### WORK INSTRUCTIONS
Your answer must be the exact lines from the one holding "Screen dimensions: 390x166" through the last line of the records below, with no pictures.

### Screenshot grounding data
-=-=-=-=-

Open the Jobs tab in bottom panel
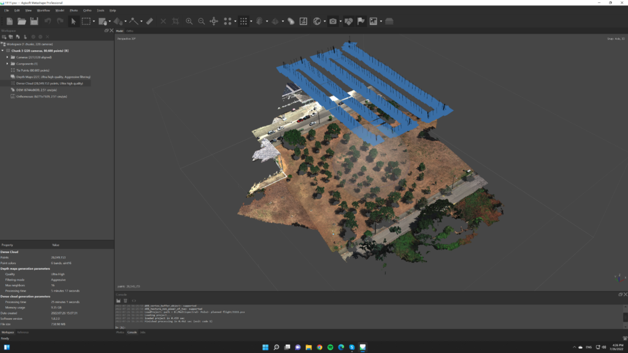Screen dimensions: 628x353 [x=143, y=332]
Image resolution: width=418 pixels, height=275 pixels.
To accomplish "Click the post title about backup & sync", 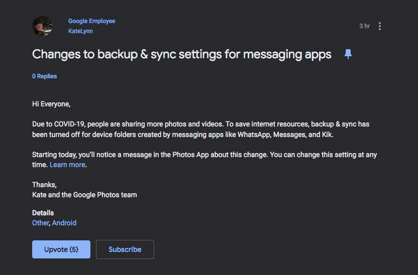I will click(x=181, y=54).
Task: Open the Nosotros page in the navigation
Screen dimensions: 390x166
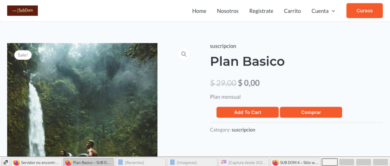Action: (x=228, y=11)
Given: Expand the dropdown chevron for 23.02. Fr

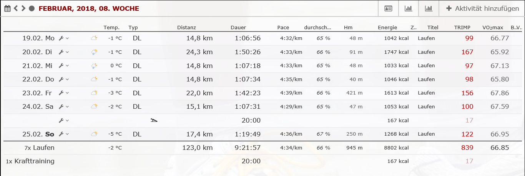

-=-=-=-=-

### RESPONSE AREA
Screen dimensions: 390x166
Action: (x=228, y=11)
Given: Expand the dropdown chevron for 23.02. Fr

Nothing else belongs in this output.